The growth-at-all-costs mantra
Resilient Innovations Pvt Ltd, the holding entity of BharatPe and its lending operations earned revenue of Rs 5.96 crore during FY20, as opposed to FY19 when they did not earn any operating revenue. This income was primarily generated by providing small ticket unsecured loans to merchants and collecting commissions on transactions.
The loans were sourced from its subsidiary Resilient Capital Private Limited which was incorporated in May 2019 and earned profits of Rs 8.05 lakh during its first year of operations. Notably, BharatPe had claimed that it had disbursed loans amounting to Rs 150 crore to its member merchants during FY20.The company also earned Rs 6.94 crore from its financial assets during the same period.
While revenues were limited in FY20 as it was only the second year of operations for the company, BharatPe burned through a lot of cash to establish itself in the hyper-competitive Indian payments sector. The company saw its annual expenditure jump by 895.3% to Rs 229.12 crore during FY20 from Rs 23.02 crore in FY19.
On a unit level, BharatPe spent Rs 38.44 to earn a single rupee of revenue during the fiscal year ending in March 2020.
Rs 142 Cr as miscellaneous expense
Moving over to the expenses sheet the single largest line item was booked under “Miscellaneous Expenditure” which accounted for nearly 62% of the annual cashburn. These expenses had blown up 11.6 times to Rs 141.8 crore during FY20 from Rs 12.2 crore in FY19.
When reached out by Entrackr, BharatPe has refused to comment on the nature of the unexplained miscellaneous expenses on its income statement and the story. However, it appears that these comprise the payment processing charges (including MDR) incurred by the company among other growth focussed capex.
BharatPe claims to have boarded around 24 lakh merchant members on its platform by the end of FY20. And, these merchants’ acquisitions came at a cost: it spent heavily on customer acquisition and brand development as advertising and promotion cost stood out as the second-largest burn for the Delhi-based company.
Such expenses shot up 9X to Rs 43.2 crore during FY20 from Rs 4.8 crore spent on the same during FY19.
The Ashneer Grover-led company was recently in news for its unconventional talent acquisition strategy earlier this year, offering high-end BMW bikes, gadgets and an overseas trip to new joinees in the tech and product teams. These expenses will surely bloat up this fiscal’s employee benefit expenses. Meanwhile, for FY20, its employee benefit costs made up 12.2% of annual costs, growing 11.1X to Rs 28 crore during FY20.

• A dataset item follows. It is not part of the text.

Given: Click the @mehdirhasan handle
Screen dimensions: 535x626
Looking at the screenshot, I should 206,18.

Further, BharatPe’s IT costs jumped 7.3X to Rs 4.06 crore whereas legal and professional costs shot up 6X to Rs 5.2 crore during FY20.
During FY20, BharatPe posted an annual loss of Rs 216.32 crore, ballooning 9.4X from the Rs 23.02 crore in FY19. With an abysmal EBITDA margin of -1684.4% during FY20, the present cash burn appears tough to sustain for the growth stage company.

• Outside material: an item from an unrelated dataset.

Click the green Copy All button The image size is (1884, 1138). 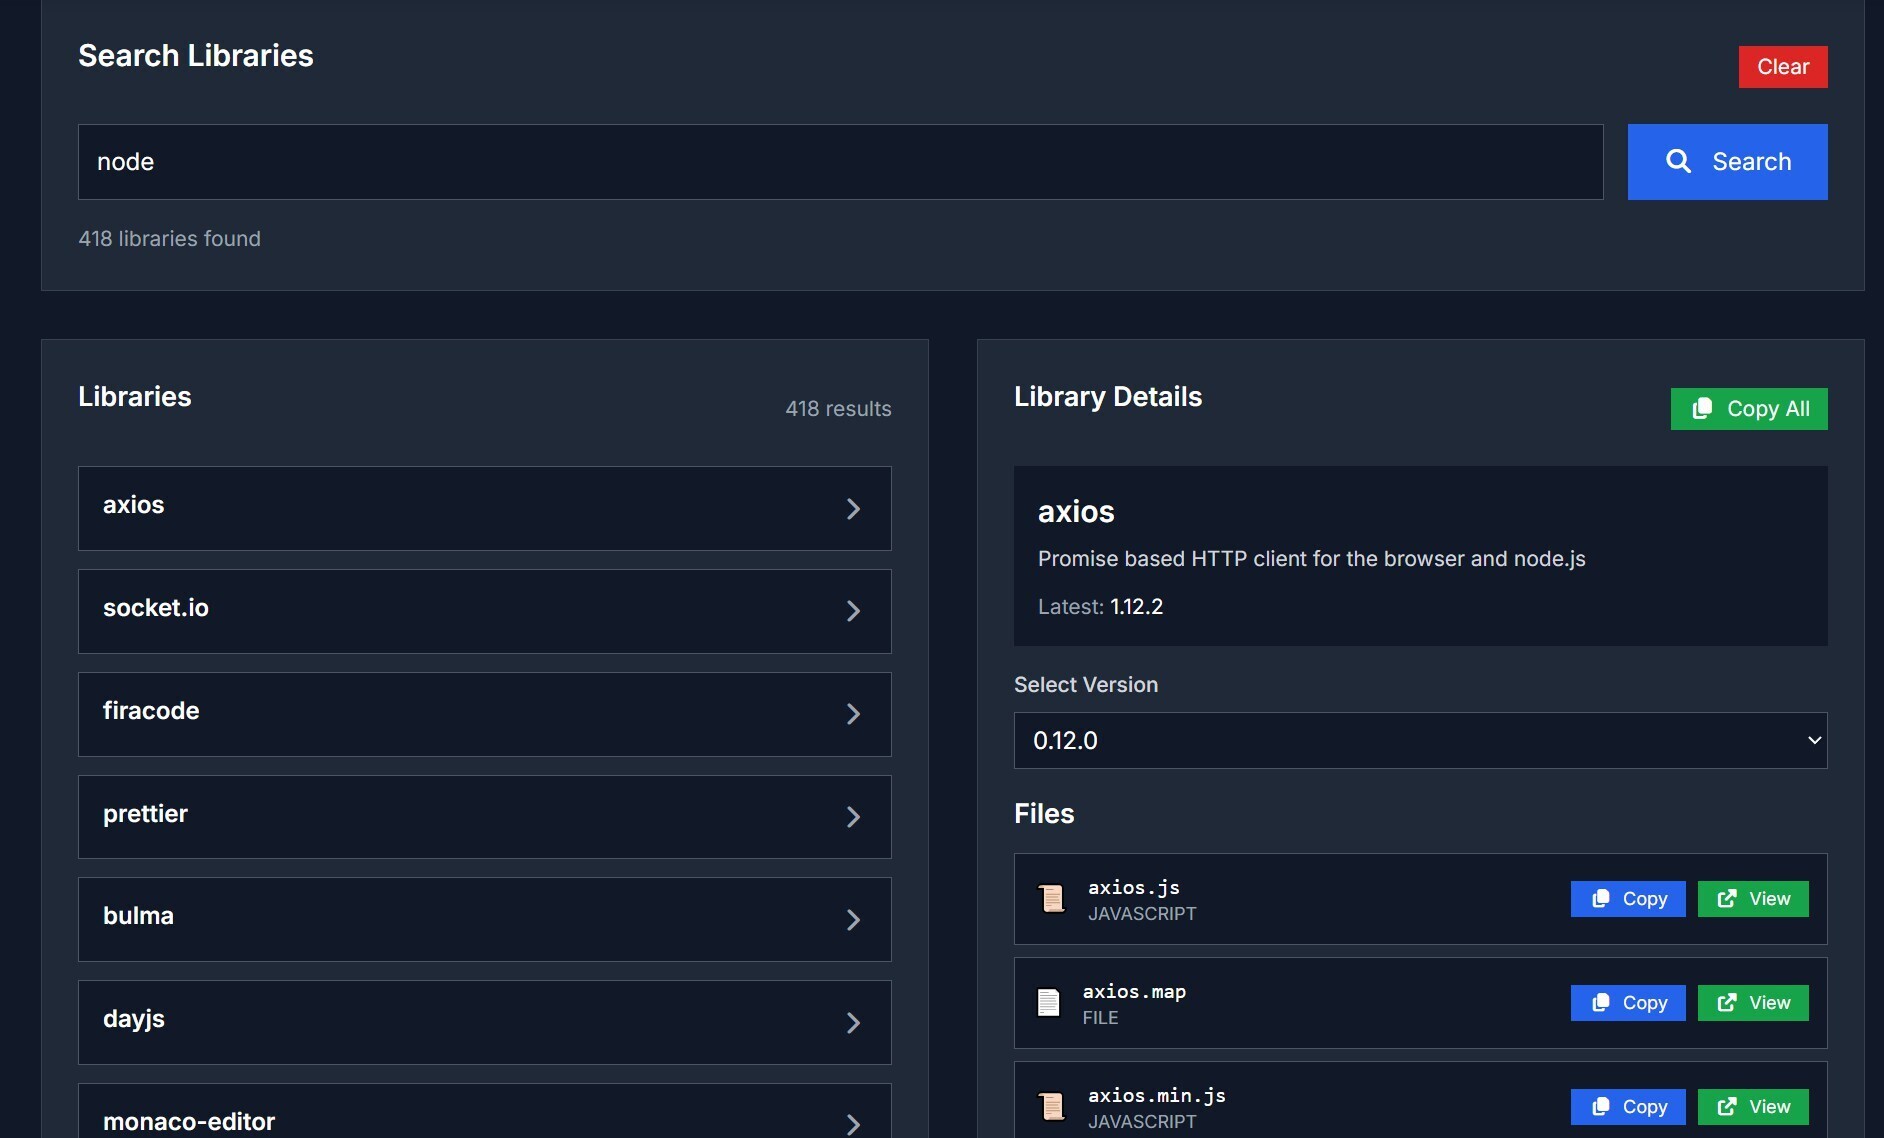1748,409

Will BharatPe achieve Rs 700 Cr revenue in FY21?
The FY20’s numbers for BharatPe outline that the company was chasing growth (merchants) at all costs. This growth was intended and worked well for the company: it brought much-needed momentum leading to three fundraising events in which the company cumulatively mopped up close to $615 million.
Even as BharatPe’s financial performance looks underwhelming in FY20, things may be different moving forward as the company added several layers of monetisation in FY21 such as point of sale (PoS) business and lending. In the ongoing fiscal, the company began peer-to-peer (P2P) lending and is also likely to start PMCBank operations in partnership with Centrum. These channels are bound to fill up the company’s revenue coffers in FY21 and in the ongoing fiscal (FY22).